Why did H.G. Wells make a financial appeal to the Royal Society Council in 1920? Keith Moore investigates.
It’s always a nice coincidence when our activities happen to coincide with my own favourite topics (honestly, I don’t plan this). Recently, I was delighted to come across an unnoticed file of 1920s Royal Society Council documents containing an apparently routine appeal for financial help. Turning through the letters, I was stopped short by a very familiar hand and signature – the English author Herbert George Wells (1866-1946). Now whatever in The War of the Worlds was he up to?
Signature of H.G. Wells (Royal Society CD/109)
I should say that we have an upcoming conference in September 2018 on the impact of the First World War on scientists and their international institutions: so, the research was genuine, if the outcome a little more to my liking than expected (I’m an H.G. Wells fan). The Council file commenced with a letter from Petrograd (St Petersburg), sent by the radiographer Mikhail Isayevich Nemjonov to the Royal Society’s President and fellow-physicist J.J. Thomson. Politely, it drew the Royal Society’s attention to the isolation of Russian scientists caused by the continuing naval blockade of the nation.
Not surprisingly, Wells’s follow-up letter was a little more forthright. The writer was brimming with ideas and impressions from his visit to Russia in September and October of 1920 – guided by his friend Maxim Gorky he famously interviewed V.I. Lenin – and by 1921 Wells had published Russia in the Shadows.

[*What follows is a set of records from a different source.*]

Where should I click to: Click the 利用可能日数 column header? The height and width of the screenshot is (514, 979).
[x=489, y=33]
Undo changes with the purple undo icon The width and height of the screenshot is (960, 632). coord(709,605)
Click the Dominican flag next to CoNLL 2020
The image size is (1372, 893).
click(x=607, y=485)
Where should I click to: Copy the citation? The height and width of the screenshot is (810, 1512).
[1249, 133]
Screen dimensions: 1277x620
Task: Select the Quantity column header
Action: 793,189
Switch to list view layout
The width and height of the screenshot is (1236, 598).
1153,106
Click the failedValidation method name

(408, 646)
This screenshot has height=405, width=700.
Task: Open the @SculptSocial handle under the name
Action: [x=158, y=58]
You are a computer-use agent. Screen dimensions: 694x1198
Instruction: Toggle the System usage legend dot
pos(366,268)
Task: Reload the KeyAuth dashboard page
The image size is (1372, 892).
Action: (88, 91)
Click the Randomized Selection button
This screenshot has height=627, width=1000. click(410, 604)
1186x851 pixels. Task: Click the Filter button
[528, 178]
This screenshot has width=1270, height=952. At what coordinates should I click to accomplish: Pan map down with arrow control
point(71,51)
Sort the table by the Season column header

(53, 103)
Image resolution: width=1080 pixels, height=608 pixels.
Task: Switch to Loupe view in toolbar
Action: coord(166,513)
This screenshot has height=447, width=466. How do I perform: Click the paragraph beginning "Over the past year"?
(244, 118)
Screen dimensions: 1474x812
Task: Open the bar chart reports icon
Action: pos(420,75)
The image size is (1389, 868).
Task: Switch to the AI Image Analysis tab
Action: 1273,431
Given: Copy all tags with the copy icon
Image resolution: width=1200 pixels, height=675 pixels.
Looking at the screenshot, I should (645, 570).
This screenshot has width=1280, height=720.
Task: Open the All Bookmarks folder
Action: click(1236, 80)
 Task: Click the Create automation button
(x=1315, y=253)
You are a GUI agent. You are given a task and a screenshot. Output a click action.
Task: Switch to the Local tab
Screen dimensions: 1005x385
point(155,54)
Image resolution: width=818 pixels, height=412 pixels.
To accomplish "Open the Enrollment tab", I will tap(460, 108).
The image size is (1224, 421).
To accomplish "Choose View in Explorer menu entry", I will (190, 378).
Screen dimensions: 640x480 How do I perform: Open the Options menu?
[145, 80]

The assessment he arrived at in the book was unvarnished: ‘the administrative, social, financial and commercial systems connected with it have, under the strains of six years of incessant war, fallen down and smashed utterly’. Naturally, he wanted something done.
H.G. Wells (public domain image)
In his 1920 letters to the Royal Society, Wells rehearsed some of the snapshots of scientists that appeared in his book, but with practical intent: ‘Many of these men are still continuing Research work – with dwindling apparatus and material and in rooms often only a degree or so above freezing point. Like everyone else in Petersburg, they are in very considerable danger of starvation during the coming winter…’ His aim was to galvanise a relief effort for the Northern commune’s House of Science: food, clothing and scientific literature.
The situation was indeed serious, but it is difficult not to be warmed by the Kippsian enthusiasm of Wells’s pen running away with itself, rattling off his wants from the Royal Society: ‘they are…in great need of warm underclothing, boots etc., in fact every sort of haberdashery.’ The Society’s Fellows, confronted by his list of demands and with no experience whatever in running a relief effort for thousands of people, were nonplussed. Luckily, they were excused from helping artists. Wells asked that his letters be typed and copied over to the British Academy: ‘That body, it seem to me, is the one which can best undertake the relief of the House of Literature and Art’.
Ivan Pavlov ForMemRS and dog (RS.14171)
The cautious response was exasperating: ‘Deeply as I respect the Royal Society’, complained Wells, ‘I cannot have people like Pavloff starving…’ In the end, a newly created independent group of Royal Society and British Academy luminaries would take on the task. H.G. Wells and his great friend Sir Richard Gregory FRS, along with Arthur Schuster, Charles Scott Sherrington and Arthur Eddington, signed an appeal (published in Nature, the British Medical Journal and other periodicals) as the British Committee for Aiding Men of Letters and Science in Russia.
And who should you call in a crisis? Well, I was most happy to discover that the Committee’s chief organiser was a librarian: Sir Charles Hagberg Wright (1862-1940) the long-serving brains behind the London Library. Now you know!